How Tom Willerer Motivates Product and Engineering Teams
April 1, 2020
Tom Willerer joined Venrock a year ago, to focus on consumer investments, as well as some scalable enterprise SaaS investments.
Prior to that, he was Chief Product Officer at Coursera, and helped it scale from 50 people to 300, from one business line to three, from $1,000,000 in revenue to… $100,000,000. During his time there, his team grew from 10 people to 160, with all the associated challenges when you transition from being an individual manager to a manager of managers, to a leader of large teams.
Before joining Coursera, Tom has spent seven years working in advertising and joined Netflix at the time they were still shipping DVDs around the US. When he left the company as VP of Product, Netflix was global streaming and doing originals.
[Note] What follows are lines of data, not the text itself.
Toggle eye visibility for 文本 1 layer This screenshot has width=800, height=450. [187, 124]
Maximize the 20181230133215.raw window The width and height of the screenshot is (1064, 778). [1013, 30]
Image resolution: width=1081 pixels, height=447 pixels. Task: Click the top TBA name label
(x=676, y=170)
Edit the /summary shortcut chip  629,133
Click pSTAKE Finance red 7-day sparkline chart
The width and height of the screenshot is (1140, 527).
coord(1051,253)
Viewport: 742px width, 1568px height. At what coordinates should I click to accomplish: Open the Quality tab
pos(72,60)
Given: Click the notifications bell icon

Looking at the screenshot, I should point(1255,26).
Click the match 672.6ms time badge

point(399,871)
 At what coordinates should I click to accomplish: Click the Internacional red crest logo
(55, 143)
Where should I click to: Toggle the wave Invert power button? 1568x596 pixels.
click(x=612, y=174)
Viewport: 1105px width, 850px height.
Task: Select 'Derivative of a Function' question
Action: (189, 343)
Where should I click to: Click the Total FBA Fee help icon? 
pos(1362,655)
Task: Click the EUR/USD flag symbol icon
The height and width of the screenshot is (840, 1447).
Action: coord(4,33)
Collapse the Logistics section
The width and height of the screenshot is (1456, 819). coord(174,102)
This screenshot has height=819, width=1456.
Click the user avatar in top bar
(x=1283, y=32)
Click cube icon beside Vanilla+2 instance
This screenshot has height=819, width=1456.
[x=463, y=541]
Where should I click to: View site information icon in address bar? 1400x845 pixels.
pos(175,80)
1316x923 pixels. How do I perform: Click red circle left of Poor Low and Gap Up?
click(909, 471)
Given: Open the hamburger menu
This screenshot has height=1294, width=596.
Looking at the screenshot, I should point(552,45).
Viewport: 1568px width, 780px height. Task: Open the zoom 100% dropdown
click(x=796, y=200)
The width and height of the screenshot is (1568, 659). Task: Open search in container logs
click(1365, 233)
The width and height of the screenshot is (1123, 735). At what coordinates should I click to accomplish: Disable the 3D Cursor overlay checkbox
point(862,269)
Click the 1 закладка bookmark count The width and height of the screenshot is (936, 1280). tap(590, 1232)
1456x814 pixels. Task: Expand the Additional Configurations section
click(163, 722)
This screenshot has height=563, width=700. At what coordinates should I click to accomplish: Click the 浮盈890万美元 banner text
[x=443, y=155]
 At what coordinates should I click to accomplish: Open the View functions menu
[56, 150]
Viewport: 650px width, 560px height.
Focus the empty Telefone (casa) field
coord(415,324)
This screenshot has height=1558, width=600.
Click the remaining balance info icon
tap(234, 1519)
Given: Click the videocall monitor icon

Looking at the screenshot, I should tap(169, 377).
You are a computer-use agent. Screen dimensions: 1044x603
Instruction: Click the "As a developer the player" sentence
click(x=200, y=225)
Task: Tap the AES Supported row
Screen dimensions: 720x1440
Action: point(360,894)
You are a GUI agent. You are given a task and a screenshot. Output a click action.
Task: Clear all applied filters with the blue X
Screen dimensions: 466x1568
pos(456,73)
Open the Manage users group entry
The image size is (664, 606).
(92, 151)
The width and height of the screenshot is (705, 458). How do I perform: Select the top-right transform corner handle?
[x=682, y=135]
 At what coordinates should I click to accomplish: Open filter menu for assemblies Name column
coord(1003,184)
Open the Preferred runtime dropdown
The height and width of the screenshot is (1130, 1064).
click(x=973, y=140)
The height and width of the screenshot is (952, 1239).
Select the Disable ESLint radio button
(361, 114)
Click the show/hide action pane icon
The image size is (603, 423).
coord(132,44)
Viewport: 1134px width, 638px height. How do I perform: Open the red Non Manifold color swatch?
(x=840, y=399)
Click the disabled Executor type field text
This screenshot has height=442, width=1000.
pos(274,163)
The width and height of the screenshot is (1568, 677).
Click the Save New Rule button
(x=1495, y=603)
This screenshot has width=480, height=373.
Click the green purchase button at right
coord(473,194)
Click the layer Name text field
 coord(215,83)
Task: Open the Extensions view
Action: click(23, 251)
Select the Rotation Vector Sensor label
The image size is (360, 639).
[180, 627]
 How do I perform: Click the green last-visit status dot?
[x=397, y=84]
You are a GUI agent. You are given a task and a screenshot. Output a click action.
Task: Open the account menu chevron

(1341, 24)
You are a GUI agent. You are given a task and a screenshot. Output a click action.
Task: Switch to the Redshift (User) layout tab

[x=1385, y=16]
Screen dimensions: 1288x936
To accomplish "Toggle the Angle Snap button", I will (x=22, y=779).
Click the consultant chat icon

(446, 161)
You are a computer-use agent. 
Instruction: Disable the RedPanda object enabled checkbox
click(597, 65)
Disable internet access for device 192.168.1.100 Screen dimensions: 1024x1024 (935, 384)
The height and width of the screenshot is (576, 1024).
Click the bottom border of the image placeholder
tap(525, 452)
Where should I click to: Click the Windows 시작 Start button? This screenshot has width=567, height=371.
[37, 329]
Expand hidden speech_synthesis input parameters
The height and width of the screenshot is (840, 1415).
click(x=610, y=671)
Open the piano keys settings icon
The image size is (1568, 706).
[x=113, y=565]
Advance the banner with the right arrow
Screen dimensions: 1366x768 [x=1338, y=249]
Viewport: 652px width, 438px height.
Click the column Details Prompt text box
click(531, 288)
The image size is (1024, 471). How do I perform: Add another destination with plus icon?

How can we learn from his 17 years of experience in companies that benefitted from spectacular growth?
Our mission, at Plato has always been to try to learn from the best engineering and product leaders. To do so, we match product and tech managers with top-of-class mentors, so that they can become great leaders.
Fortunately, Tom sat down with a few mentees from the Plato community for an AMA. You can watch the full video here, or scroll through a few of our favorite questions and answers below, sorted by topic.
Tom Willerer, CPO of Coursera, on motivating product and engineering teams
Vision
A few mentees asked Tom what he thought about vision and how he helped his teams understand it and act through it.
Q: How did you explain vision to your employees? What were the questions you received from your teams about the scaling element?
A: My journey on vision was somewhat painful. I came from Netflix, and Netflix is famous for being extremely focused. I never set out the 10 year vision for the company. It was always clear that we weren’t a DVD service, that we were going to work toward streaming, so in that sense the vision was there but it wasn’t explicit. We were much more of an experimental company- test and try things, see what works, and follow the data. I took that approach when I moved over to Coursera.
We built a large AB testing engine and were were doing 500 AB tests a year. There were some people on my team who would say that we needed a vision. For a while, I disagreed thinking “no one can tell the future. We have a plan for the next 6 months, let’s see what happens and create a direction out of the results.”
However, the team kept patiently prodding me, asking for a vision. Soon, I realized they were right. The vision isn’t about predicting the future, the vision is connecting the metrics and data to emotion and heart_. What I’ve learned is that people are much more invested when their work is tied to a larger purpose and this comes through with a vision._
I set a vision for Coursera. This is a new skill. Before, I was providing a rational framework, but not as much of an emotional framework that people could connect with. Most of what we do in life is much more emotional than rational. My process for creating a vision was, 1) pick a timeframe. Ex: 3 years, 5 years, 10 years. Each will look a little different. I decided to craft a 1 year time frame and a 3 year timeframe. The 3 year timeframe had much less fidelity than the 1 year timeframe. For 1 years you can get more specific. For 3 year, it was more general. The shortest time frame for setting a vision is probably around 6 months and the longest time frame should be around 5 years.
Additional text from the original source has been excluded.